§ Information provided
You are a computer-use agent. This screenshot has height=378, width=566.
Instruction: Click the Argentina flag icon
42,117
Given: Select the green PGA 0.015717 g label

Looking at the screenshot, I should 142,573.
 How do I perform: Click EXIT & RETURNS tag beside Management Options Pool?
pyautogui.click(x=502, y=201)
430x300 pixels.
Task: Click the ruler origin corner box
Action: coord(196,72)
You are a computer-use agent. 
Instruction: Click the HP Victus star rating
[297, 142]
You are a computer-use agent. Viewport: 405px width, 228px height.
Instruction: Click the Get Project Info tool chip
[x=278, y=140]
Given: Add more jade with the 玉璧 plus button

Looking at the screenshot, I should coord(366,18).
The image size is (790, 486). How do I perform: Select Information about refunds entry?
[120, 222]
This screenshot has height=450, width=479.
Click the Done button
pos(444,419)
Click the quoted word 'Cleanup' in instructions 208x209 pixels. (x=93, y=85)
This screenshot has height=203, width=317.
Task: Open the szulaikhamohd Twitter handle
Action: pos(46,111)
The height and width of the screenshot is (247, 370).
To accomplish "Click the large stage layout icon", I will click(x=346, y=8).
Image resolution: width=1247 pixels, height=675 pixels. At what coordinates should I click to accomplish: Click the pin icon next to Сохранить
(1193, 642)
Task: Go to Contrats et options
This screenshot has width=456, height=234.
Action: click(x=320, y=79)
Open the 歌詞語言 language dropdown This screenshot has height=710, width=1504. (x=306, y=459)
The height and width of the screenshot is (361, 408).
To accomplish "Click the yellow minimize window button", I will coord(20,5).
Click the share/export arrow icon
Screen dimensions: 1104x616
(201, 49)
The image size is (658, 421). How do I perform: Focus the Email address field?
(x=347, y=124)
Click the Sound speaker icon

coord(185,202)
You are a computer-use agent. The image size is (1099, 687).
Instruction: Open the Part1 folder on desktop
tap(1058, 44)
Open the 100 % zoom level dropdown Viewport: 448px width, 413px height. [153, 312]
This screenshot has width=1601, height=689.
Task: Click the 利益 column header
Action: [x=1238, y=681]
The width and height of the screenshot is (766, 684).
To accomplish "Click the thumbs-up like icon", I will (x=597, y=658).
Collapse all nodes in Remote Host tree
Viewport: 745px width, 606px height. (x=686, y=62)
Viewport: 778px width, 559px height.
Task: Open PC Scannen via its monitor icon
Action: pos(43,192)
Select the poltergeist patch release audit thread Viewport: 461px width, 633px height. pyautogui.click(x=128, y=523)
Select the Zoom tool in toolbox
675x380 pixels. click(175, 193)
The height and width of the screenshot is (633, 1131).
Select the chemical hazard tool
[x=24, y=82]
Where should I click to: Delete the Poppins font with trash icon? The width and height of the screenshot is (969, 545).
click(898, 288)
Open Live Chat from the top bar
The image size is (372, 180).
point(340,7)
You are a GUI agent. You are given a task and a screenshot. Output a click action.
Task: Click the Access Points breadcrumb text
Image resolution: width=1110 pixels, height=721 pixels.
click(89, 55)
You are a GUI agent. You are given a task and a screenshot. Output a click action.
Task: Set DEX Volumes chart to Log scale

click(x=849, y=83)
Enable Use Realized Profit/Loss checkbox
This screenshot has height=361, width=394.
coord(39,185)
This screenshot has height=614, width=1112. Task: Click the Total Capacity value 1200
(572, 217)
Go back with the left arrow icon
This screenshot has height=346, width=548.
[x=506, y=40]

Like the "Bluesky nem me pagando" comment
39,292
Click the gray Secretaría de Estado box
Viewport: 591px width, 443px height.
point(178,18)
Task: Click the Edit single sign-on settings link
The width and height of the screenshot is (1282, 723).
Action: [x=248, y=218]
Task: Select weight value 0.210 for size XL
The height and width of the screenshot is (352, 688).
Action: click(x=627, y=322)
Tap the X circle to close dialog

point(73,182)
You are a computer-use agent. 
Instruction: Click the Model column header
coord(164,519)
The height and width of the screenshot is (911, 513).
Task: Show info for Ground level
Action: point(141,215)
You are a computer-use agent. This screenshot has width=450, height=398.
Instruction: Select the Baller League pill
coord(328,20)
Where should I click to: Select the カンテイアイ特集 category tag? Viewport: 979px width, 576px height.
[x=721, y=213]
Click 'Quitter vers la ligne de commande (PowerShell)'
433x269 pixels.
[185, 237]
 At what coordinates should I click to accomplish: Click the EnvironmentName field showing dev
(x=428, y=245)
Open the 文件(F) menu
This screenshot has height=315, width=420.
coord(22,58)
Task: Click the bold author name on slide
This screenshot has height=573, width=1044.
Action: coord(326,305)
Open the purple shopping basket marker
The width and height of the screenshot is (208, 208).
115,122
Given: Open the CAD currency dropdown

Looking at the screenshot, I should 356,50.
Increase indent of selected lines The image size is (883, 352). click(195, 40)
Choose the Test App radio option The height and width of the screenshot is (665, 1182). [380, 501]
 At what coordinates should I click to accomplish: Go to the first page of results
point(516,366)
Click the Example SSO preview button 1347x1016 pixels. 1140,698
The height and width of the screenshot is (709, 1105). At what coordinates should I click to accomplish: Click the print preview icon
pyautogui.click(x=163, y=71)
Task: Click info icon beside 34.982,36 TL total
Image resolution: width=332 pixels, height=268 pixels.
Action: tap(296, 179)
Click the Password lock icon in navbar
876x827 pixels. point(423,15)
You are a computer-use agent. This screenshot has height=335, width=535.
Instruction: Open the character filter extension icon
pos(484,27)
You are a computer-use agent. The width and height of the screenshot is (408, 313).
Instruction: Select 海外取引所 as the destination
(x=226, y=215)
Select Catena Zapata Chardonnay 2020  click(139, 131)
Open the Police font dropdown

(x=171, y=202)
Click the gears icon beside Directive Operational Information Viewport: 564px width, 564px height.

§ What you are asked to do
Only the lines from the one with "The height and width of the screenshot is (709, 1105)." through the final line above belong in the answer, each retyped exactly.

§ Answer box
The height and width of the screenshot is (709, 1105). At what coordinates should I click to accomplish: Click the print preview icon
pyautogui.click(x=163, y=71)
Task: Click info icon beside 34.982,36 TL total
Image resolution: width=332 pixels, height=268 pixels.
Action: tap(296, 179)
Click the Password lock icon in navbar
876x827 pixels. point(423,15)
You are a computer-use agent. This screenshot has height=335, width=535.
Instruction: Open the character filter extension icon
pos(484,27)
You are a computer-use agent. The width and height of the screenshot is (408, 313).
Instruction: Select 海外取引所 as the destination
(x=226, y=215)
Select Catena Zapata Chardonnay 2020  click(139, 131)
Open the Police font dropdown

(x=171, y=202)
Click the gears icon beside Directive Operational Information Viewport: 564px width, 564px height.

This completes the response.